> **INSTRUCTIONS FOR THE TASK**
Could you copy the lines below exactly, leaving none out?
STORED DATA below:
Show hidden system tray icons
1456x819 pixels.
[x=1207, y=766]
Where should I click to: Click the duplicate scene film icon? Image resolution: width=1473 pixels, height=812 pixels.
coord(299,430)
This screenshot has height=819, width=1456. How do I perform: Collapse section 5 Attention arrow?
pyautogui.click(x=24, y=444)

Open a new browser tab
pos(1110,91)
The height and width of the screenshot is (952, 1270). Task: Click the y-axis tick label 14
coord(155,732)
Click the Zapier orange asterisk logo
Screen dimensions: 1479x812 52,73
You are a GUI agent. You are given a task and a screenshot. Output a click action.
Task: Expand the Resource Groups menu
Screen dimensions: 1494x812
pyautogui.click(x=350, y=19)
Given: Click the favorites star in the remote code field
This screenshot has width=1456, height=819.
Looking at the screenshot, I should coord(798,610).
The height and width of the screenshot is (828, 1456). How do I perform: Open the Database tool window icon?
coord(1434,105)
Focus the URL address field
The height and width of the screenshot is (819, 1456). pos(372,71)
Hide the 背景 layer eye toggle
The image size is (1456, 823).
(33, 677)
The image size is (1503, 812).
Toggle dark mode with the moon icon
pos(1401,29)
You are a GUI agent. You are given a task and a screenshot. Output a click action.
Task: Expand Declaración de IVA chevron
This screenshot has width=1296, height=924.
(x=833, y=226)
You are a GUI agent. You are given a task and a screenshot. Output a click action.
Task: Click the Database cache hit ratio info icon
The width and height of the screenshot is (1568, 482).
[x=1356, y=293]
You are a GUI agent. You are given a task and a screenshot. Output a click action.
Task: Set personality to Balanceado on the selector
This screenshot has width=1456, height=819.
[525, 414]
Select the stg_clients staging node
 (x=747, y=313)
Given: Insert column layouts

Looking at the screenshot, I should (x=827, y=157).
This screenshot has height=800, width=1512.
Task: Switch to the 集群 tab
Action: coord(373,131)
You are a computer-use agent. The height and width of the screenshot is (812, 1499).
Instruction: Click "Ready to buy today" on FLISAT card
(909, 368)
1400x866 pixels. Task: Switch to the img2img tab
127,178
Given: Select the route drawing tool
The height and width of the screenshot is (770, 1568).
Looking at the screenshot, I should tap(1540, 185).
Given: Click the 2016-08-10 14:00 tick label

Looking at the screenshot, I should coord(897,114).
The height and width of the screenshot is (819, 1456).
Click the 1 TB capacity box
End of STORED DATA.
> **TASK RESPONSE**
Show hidden system tray icons
1456x819 pixels.
[x=1207, y=766]
Where should I click to: Click the duplicate scene film icon? Image resolution: width=1473 pixels, height=812 pixels.
coord(299,430)
This screenshot has height=819, width=1456. How do I perform: Collapse section 5 Attention arrow?
pyautogui.click(x=24, y=444)

Open a new browser tab
pos(1110,91)
The height and width of the screenshot is (952, 1270). Task: Click the y-axis tick label 14
coord(155,732)
Click the Zapier orange asterisk logo
Screen dimensions: 1479x812 52,73
You are a GUI agent. You are given a task and a screenshot. Output a click action.
Task: Expand the Resource Groups menu
Screen dimensions: 1494x812
pyautogui.click(x=350, y=19)
Given: Click the favorites star in the remote code field
This screenshot has width=1456, height=819.
Looking at the screenshot, I should coord(798,610).
The height and width of the screenshot is (828, 1456). How do I perform: Open the Database tool window icon?
coord(1434,105)
Focus the URL address field
The height and width of the screenshot is (819, 1456). pos(372,71)
Hide the 背景 layer eye toggle
The image size is (1456, 823).
(33, 677)
The image size is (1503, 812).
Toggle dark mode with the moon icon
pos(1401,29)
You are a GUI agent. You are given a task and a screenshot. Output a click action.
Task: Expand Declaración de IVA chevron
This screenshot has width=1296, height=924.
(x=833, y=226)
You are a GUI agent. You are given a task and a screenshot. Output a click action.
Task: Click the Database cache hit ratio info icon
The width and height of the screenshot is (1568, 482).
[x=1356, y=293]
You are a GUI agent. You are given a task and a screenshot. Output a click action.
Task: Set personality to Balanceado on the selector
This screenshot has width=1456, height=819.
[525, 414]
Select the stg_clients staging node
 (x=747, y=313)
Given: Insert column layouts

Looking at the screenshot, I should (x=827, y=157).
This screenshot has height=800, width=1512.
Task: Switch to the 集群 tab
Action: coord(373,131)
You are a computer-use agent. The height and width of the screenshot is (812, 1499).
Instruction: Click "Ready to buy today" on FLISAT card
(909, 368)
1400x866 pixels. Task: Switch to the img2img tab
127,178
Given: Select the route drawing tool
The height and width of the screenshot is (770, 1568).
Looking at the screenshot, I should tap(1540, 185).
Given: Click the 2016-08-10 14:00 tick label

Looking at the screenshot, I should coord(897,114).
The height and width of the screenshot is (819, 1456).
Click the 1 TB capacity box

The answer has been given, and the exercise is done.